BRICS enfrentam chantagem dos EUA
A cooperação entre os países que integram o BRICS representa uma alternativa para fazer face aos efeitos das políticas comerciais e monetárias impostas pelo imperialismo, afirmou-se na cimeira virtual que os países integrantes deste processo realizaram no dia 8, por iniciativa do Brasil, que exerce a sua presidência rotativa.
Países BRICS representam hoje cerca de metade da população mundial
O presidente Lula da Silva advertiu, durante a cimeira, que as medidas unilaterais debilitaram os pilares do sistema multilateral criado em 1945. Sem mencionar directamente os EUA, denunciou que os países que integram o BRICS são vítimas de práticas comerciais injustificadas e ilegais.
A estratégia de dividir para conquistar, disse, está a marcar a agenda internacional em detrimento da cooperação global.

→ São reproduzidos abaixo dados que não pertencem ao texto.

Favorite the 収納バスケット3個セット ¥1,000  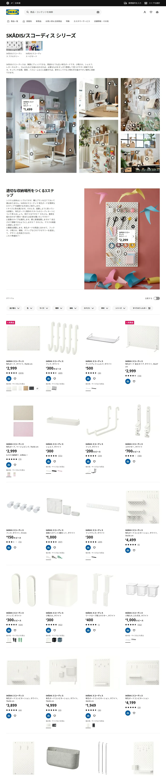(55, 547)
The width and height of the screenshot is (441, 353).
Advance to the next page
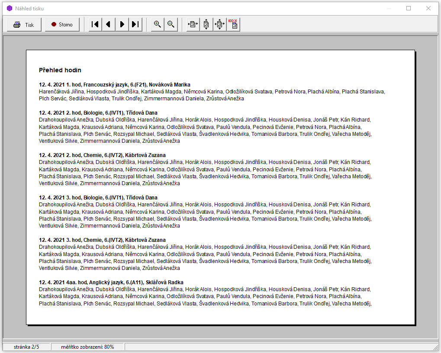coord(122,25)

Considerou que o comércio e a integração financeira do grupo oferecem uma opção segura perante o auge das guerras comerciais. «Temos legitimidade para refundar o sistema multilateral sobre bases modernas e flexíveis», avaliou.
Lula afiançou que a 14.ª Conferência Ministerial da OMC, nos Camarões, será crucial para reposicionar o BRICS e propôs que os países membros deste processo de cooperação participem unidos nessa reunião e com propostas de desenvolvimento inclusivo.
Recorde-se que o BRIC foi criado em 2006, pelo Brasil, a Rússia, a Índia e a China. A África do Sul juntou-se aos fundadores, em 2011, passando este processo a designar-se por BRICS. O Egipto, o Irão, os Emiratos Árabes Unidos e a Etiópia constituiram-se em membros de pleno direito em 2024. Um ano depois, em Janeiro deste ano, a Indonésia juntou-se ao BRICS. Onze países participam com estatuto de “parceiro”:Bielorrússia, Bolívia, Cazaquistão, Cuba, Malásia, Nigéria, Tailândia, Uganda, Uzbequistão e Vietname.
China quer fortalecer multilateralismo
O presidente chinês, Xi Jinping, participou também na cimeira virtual dos líderes do BRICS e instou a fortalecer o multilateralismo e a promover uma cooperação mais estreita entre os países do «Sul Global».
Na sua intervenção, assinalou que o mundo atravessa uma transformação sem precedentes desde há um século, marcada pelo auge do hegemonismo, do unilateralismo e do proteccionismo. «Alguns países iniciaram guerras comerciais e tarifárias, o que afecta a economia global e prejudica as regras do comércio internacional», afirmou.
O presidente chinês propôs três linhas de acção para aprofundar a cooperação no quadro do mecanismo BRICS. Designadamente, a defesa do multilateralismo e de uma governação global mais justa, mediante o fortalecimento do papel das Nações Unidas e o respeito pelo direito internacional; a necessidade de impulsionar uma globalização económica mais inclusiva e equitativa, centrada no desenvolvimento e na participação justa dos países do Sul; e a consolidação da unidade e da cooperação prática entre os países BRICS. Destacou que, no seu conjunto, estes países representam cerca de 50% da população mundial, 30% do PIB global e 20% do comércio internacional. «Quanto mais estreita for a nossa cooperação, mais capacidade teremos para enfrentar os desafios externos», assegurou.
Xi Jinping reiterou o compromisso da China com a implementação da Iniciativa para o Desenvolvimento Global e a promoção de uma cooperação de alta qualidade no quadro do empreendimento Uma Faixa e uma Rota.
Para lá da exportação de matérias-primas
O presidente da África do Sul, Cyril Ramaphosa, instou os países BRICS a fortalecer o multilateralismo e a reconfigurar o comércio global para favorecer as economias em desenvolvimento.
Na sua intervenção, destacou que o mundo atravessa mudanças geopolíticas e comerciais profundas, que apresentam tanto desafios como oportunidades para a economia mundial. Assinalou que as medidas comerciais unilaterais geram um ambiente que afecta especialmente os países do «Sul Global», prejudicando o emprego e obstaculizando o crescimento económico, por exemplo na África do Sul.
No actual contexto global, que exige uma transição para o multilateralismo, o presidente sul-africano apoiou iniciativas significativas do BRICS para fortalecer as economias dos seus países membros e do Sul Global, que robustecem os sistemas multilaterais.
Enfatizou, além disso, o potencial estratégico de África na economia global, descrevendo-a como um motor importante capaz de agregar valor, conectar regiões e fomentar prosperidade compartilhada para lá da mera exportação de matérias-primas.